Jaramana, which is dominated by Syria's Druze religious minority, is home to some three million Syrians, including Christians and Sunni Muslims displaced from other parts of the country during the 14-year war that began in 2011.
Since HTS ousted Syrian president Bashar al-Assad and took power in Damascus in December, they have not been allowed to deploy their forces to Jaramana.

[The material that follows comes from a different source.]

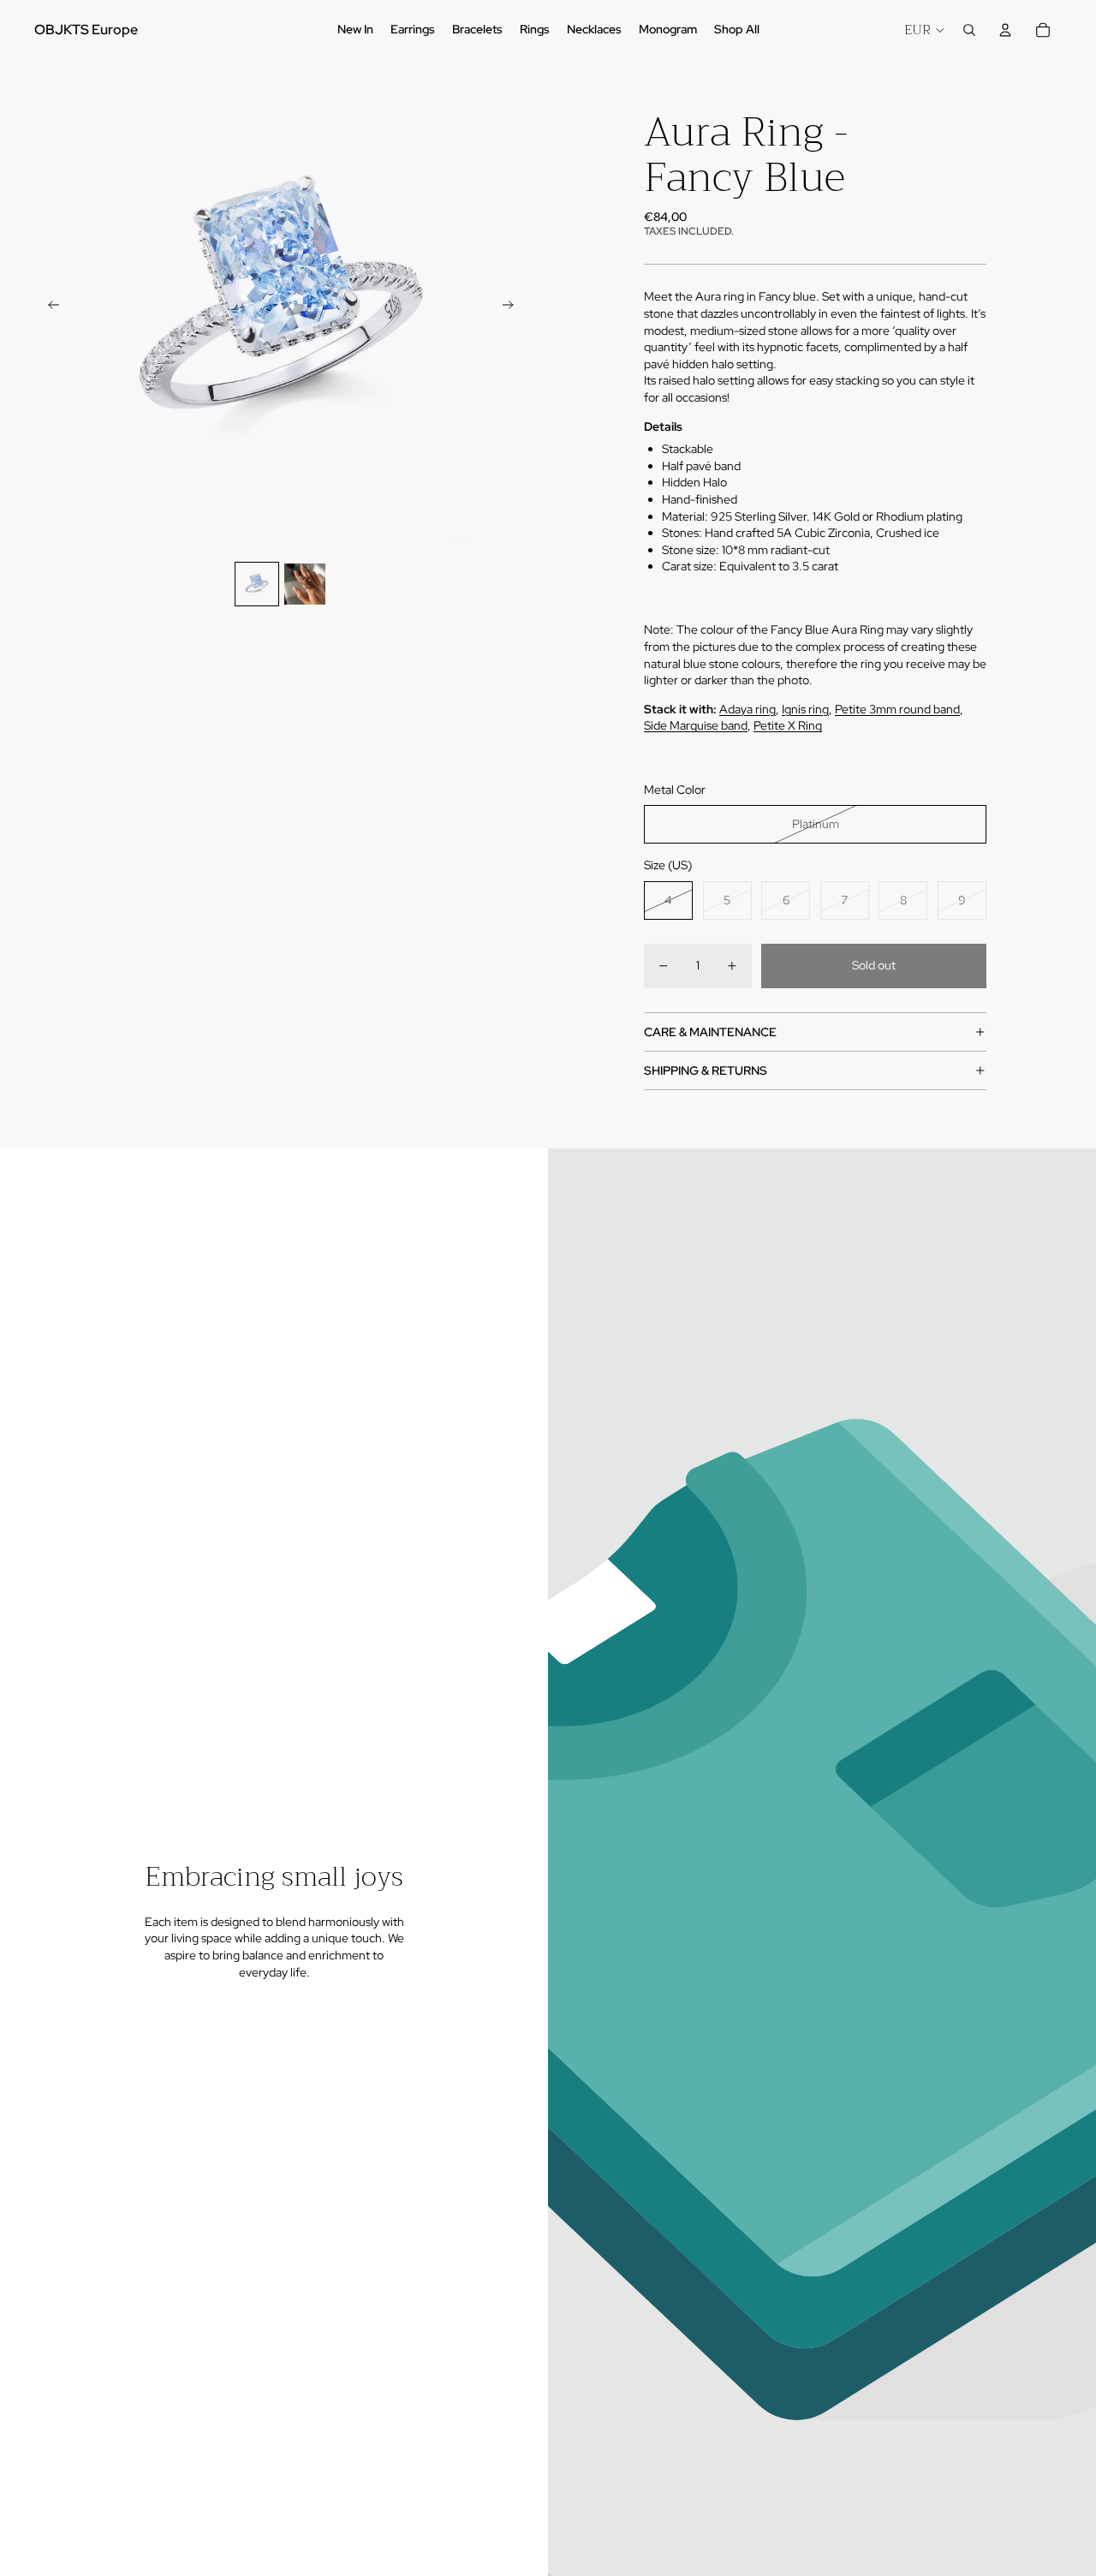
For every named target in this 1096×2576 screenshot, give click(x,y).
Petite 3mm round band (897, 709)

The city has instead been protected by local Druze militias who operate checkpoints at its entrances.
Local sources told The Cradle on Monday that the Syrian security forces did not establish a heavy presence in Jaramana.
The sources said that the Syrian forces took control over the city’s main police station, but many of their vehicles have withdrawn, and the Druze militias are still deployed at all the checkpoints at Jaramana’s entrances.
Last week, two members of the HTS-led Syrian security forces entered Jaramana and opened fire on Druze gunmen. The Druze returned fire, killing one HTS militant, sources told The Cradle. In another incident in Jaramana on the same day, an HTS militant stabbed a Druze man with a knife. The injured man was taken to the Mujtahid Hospital in Damascus, the sources added.
Since the Assad government collapsed in December, Syria has been plagued by a widespread Israeli occupation across large swathes of the country’s south.
Israel has claimed it wishes to support the Druze minority in Syria. Following the clashes over the weekend, Israeli Prime Minister Benjamin Netanyahu said: “We will not allow Syria's extremist terrorist regime to harm Druze. If the regime hits Druze – it will be hurt by us.”
Last month, Netanyahu demanded the “complete demilitarization of southern Syria.”